The Hundred Years War (1337–1453) between England and France began over a dispute about wool exports. Philip V of France and Edward III quarreled over trade in Flanders. This snowballed into the English King declaring himself King of France and Philip declaring Edward's fiefdoms in France forfeit. This was the start of over a hundred years of squabbles between the two nations. 
The English peasants revolted against paying for the Hundred Years' War, having to labour on Church lands and because of the socio-economic and political tensions. In their revolt of 1381, 100,000 marched on London, seizing the Tower and murdering the Archbishop. 

The Crusades ended in the 14th. century. They had begun in 1095, when Pope Urban summoned a Christian army to fight its way to Jerusalem which was captured in 1099. Pilgrims began to trek to the Holy Land but were often attacked by Muslims. In 1185 the Knights Templar order was created to protect the pilgrims. They were expelled from Acre in 1291 and dissolved in 1312.

Art

Church architecture developed Gothic into flamboyant and perpendicular styles from 1350 onwards. Flamboyant Gothic architecture gets its name from the window tracery which resembles a flame with its s-like stone curving. Another new feature was the arc en accolade, a window decoration with an arch, some pinnacles and floral designs:



Other forms of medieval religious art were frescies and mosaics decorating church interiors. They showed devotional images of the Virgin Mary, Jesus and the saints.

When the 100 years war began in 1337 there was a notable reduction in church architecture and more in military and civil buildings. The flamboyant design thus appeared in secular buildings like town halls and homes.

Literature

Books were limited previous to the invention of the printing press in the next century. Illuminated manuscripts were created in male and female monasteries.

Compared to the Italian peninsula the Renaissance arrived later in the rest of Europe. It came in the High Middle Ages, but with a different engine of change. The Italian Renaissance had been influenced by classical Rome. In contrast, the rest of Europe still used medieval and Christian sources to propel the movement. They emphasized the role of the individual, but in a religious tone.

In Italy there had been a literary effort to compose in the vernacular instead of Latin. Northern Europe followed the same path.

William Langland wrote in Middle English, the characteristic English of the Middle Ages. His work, Piers Plowman, is an allegorical poem that translates monastic concepts into the language of the layman. It bridges the ecclesiastical and the secular.

John Gower wrote three major works in French, English, and Latin. It has themes of religious ethics and blames English social shortcomings for the great peasant revolt in 1381.

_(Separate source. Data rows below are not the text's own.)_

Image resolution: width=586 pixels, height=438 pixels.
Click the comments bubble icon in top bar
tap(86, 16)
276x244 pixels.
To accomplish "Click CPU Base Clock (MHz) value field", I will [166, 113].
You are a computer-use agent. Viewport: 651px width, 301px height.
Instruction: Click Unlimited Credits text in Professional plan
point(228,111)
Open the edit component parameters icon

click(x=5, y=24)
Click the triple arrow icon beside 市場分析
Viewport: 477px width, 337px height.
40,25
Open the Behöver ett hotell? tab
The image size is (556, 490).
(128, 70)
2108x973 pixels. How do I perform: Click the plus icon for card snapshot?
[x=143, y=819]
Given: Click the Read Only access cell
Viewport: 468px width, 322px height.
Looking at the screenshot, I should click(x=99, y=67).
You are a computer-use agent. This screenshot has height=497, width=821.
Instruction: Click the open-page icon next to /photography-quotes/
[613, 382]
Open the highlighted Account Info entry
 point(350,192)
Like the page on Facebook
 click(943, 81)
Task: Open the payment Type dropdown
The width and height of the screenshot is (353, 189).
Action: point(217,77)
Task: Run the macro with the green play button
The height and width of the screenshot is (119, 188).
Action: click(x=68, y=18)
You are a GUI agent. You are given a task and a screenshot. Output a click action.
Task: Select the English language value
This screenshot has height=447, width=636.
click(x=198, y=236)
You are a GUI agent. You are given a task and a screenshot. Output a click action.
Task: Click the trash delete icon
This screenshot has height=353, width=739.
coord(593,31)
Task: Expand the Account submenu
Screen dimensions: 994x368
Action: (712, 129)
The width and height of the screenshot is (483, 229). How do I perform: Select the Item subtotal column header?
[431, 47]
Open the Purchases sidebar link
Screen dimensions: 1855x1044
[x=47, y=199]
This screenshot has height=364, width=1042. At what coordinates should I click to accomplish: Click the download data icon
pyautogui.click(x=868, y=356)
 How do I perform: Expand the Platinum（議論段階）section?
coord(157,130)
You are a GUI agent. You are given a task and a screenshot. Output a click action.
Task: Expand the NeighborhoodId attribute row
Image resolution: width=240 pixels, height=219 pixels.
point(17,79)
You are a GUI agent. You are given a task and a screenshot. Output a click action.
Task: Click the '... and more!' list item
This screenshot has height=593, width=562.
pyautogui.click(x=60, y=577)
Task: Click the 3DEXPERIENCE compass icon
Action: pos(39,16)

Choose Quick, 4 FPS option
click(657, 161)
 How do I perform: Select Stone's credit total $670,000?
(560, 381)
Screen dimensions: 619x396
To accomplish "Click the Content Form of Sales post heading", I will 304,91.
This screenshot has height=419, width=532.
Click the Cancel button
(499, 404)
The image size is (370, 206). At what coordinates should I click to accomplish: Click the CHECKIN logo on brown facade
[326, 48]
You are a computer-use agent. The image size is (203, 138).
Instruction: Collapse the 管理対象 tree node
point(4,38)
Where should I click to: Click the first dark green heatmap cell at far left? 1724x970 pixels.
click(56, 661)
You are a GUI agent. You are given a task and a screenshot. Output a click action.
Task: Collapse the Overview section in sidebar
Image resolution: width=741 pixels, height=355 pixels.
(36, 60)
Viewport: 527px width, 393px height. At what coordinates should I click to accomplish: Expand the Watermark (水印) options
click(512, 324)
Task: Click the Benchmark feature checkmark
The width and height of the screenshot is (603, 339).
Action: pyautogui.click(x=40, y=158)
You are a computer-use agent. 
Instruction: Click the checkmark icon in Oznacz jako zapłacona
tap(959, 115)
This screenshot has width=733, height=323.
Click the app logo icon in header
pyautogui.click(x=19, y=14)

John Wycliffe, (1330–1384) was an English theologian, philosopher, Franciscan and a reformer of the Church. He taught divinity at Oxford. He and his followers, the Lollards, translated the Bible from Latin into the vernacular, Middle English. This challenged the Church's power to interpret the Scriptures and Wycliffe was condemned as a heretic post-mortem.

Geoffrey Chaucer chose Anglo-Saxon and is considered the 'Dante' of the English language because he brought the language to the status of literature with his Canterbury Tales. The tales are told among pilgrims who are on a pilgrimage to the grave of Saint Thomas Becket. The central theme is ethics in the Socratic sense of the meaning of existence but entertaining in its variety and humor.

The chronicler Jean Froissart also wrote his works in French. His Chroniques are documents of European feudal life and set forth the chivalrous and courtly ideals of the time.

Juan Hus, rector of the University of Prague, advocated religious reform especially in taxes, land and simony practices. It was a source of inspiration for Lutherans later. He was burned at the stake for his beliefs.